------ Document source

À mon avis, il y a plusieurs facteurs qui expliquent sur le plan sécuritaire que nous n’arrivons pas encore à prendre le dessus aujourd’hui grâce aux moyens intrinsèques de l’État. Je pense que le premier élément c’est la mise en œuvre difficile de l’Accord de paix. L’accord de paix, son objectif justement c’est de faire en sorte que la sécurité soit une réalité sur l’ensemble du territoire.
Aujourd’hui l’Accord de paix n’est pas mis en œuvre à 10%. Il y a des retards de part et d’autre, il y a des retards liés au gouvernement, il y a des retards liés aux groupes armés. Le fait qu’on n’applique pas l’Accord de paix ça crée une situation de ni paix ni guerre qui favorise les fauteurs de trouble, les bandits, les terroristes et tous ceux qui ont intérêt à ce que l’insécurité grandisse. Ça, il y a cette question qui est importante.
La deuxième question, je dirais la priorité qui n’est pas encore accordée à la sécurité, la priorité qui n’est pas encore accordée à l’occupation du territoire par l’État malien, par l’administration malienne par les forces de sécurité malienne. Moi je ne sens pas véritablement que nos gouvernements successifs et notre gouvernement actuel a cela comme objectif cardinal. Alors que sans présence de l’État sur le territoire, il est difficile que la sécurité puisse régner, la nature a honneur du vide. Les problèmes communautaires que nous avons dans le Macina, dans le delta central, mais aussi aujourd’hui dans la région de Mopti vers l’Est dans le pays dogon, ce sont des problèmes qui sont dus au fait qu’il y a pas de justice, il y a pas d’administration du territoire, il n’y a pas de gendarmes, il n’y a pas de gardes.

------------

Travail à faire:
a – Répondez brièvement aux questions suivantes d'après le document source.
(i) Quel est le premier élément avancé pour expliquer les difficultés sur le plan sécuritaire ?
(ii) À quels acteurs les retards sont-ils liés ?
(iii) Quelle situation la non-application de l'Accord de paix crée-t-elle ?
b – Reformulez sous forme de liste le paragraphe du document source qui commence par « La deuxième question », en conservant ses faits principaux.

------ Section des données

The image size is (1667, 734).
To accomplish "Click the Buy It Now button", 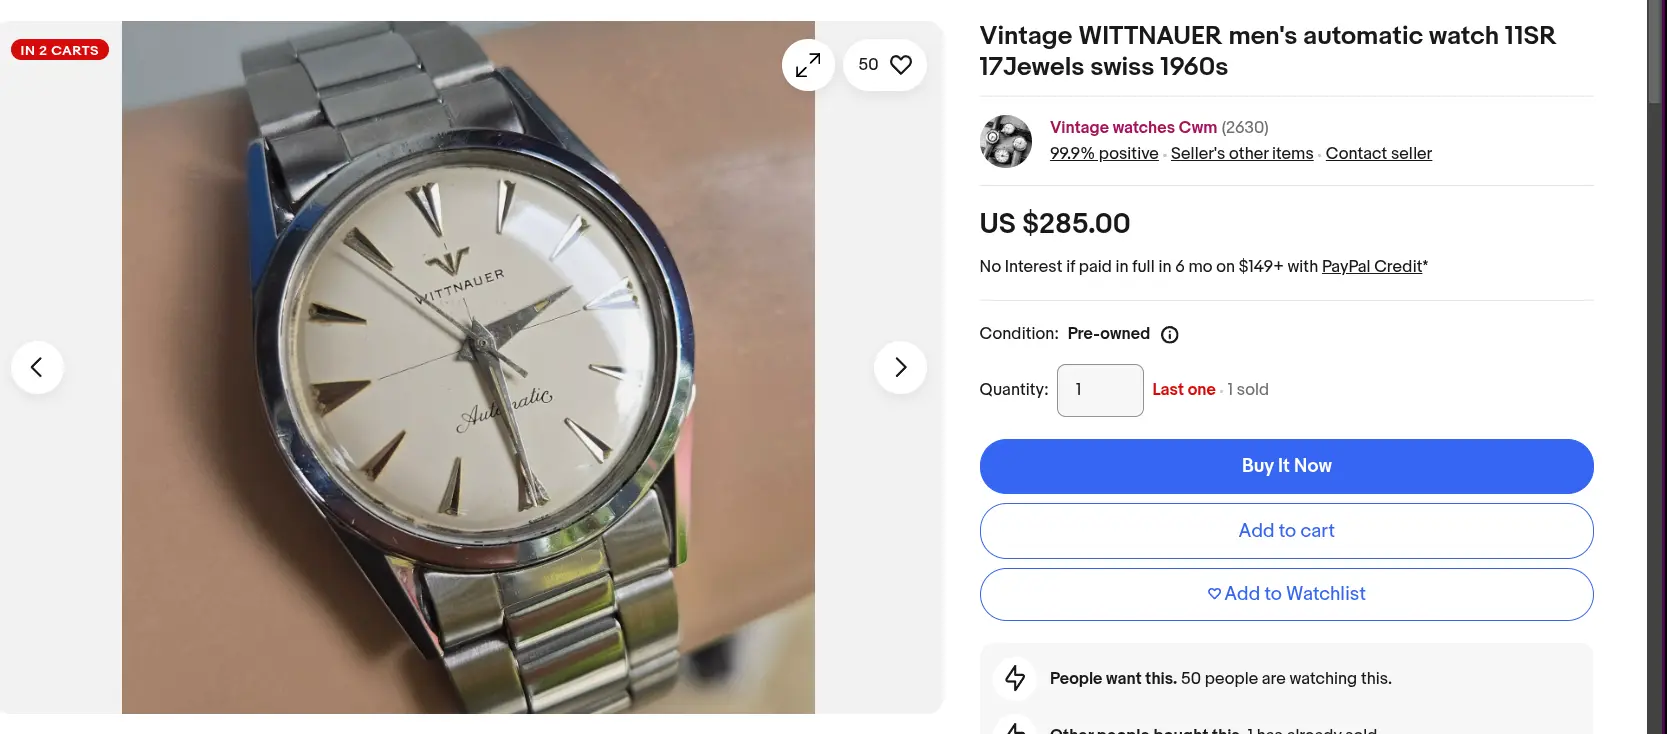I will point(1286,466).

------------
------ Section des données

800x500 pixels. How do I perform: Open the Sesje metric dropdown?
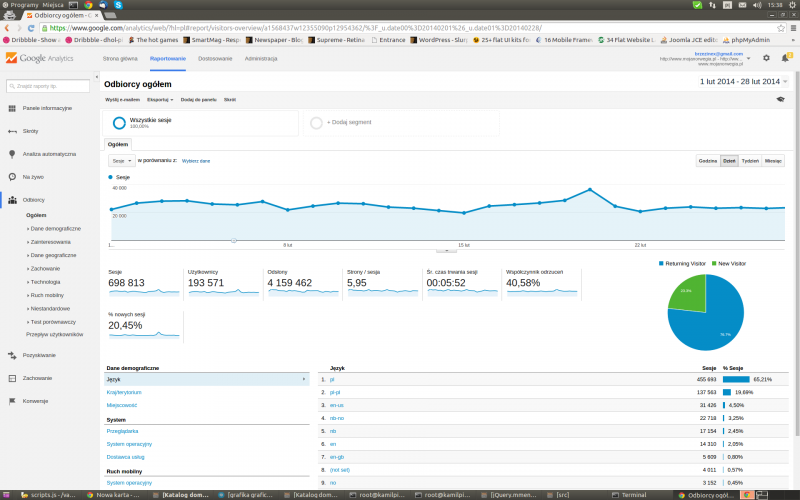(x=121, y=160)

------------

Corrigé des exercices:
a –
(i) La mise en œuvre difficile de l'Accord de paix.
(ii) Au gouvernement et aux groupes armés.
(iii) Une situation de ni paix ni guerre.

b –
- La priorité n'est pas encore accordée à la sécurité.
- La priorité n'est pas non plus accordée à l'occupation du territoire par l'État malien, son administration et ses forces de sécurité.
- L'auteur ne sent pas que les gouvernements successifs, ni le gouvernement actuel, en fassent un objectif cardinal.
- Sans présence de l'État sur le territoire, il est difficile que la sécurité règne.
- Des problèmes communautaires touchent le Macina, le delta central ainsi que la région de Mopti, vers l'Est, dans le pays dogon.
- Ces problèmes sont dus à l'absence de justice, d'administration du territoire, de gendarmes et de gardes.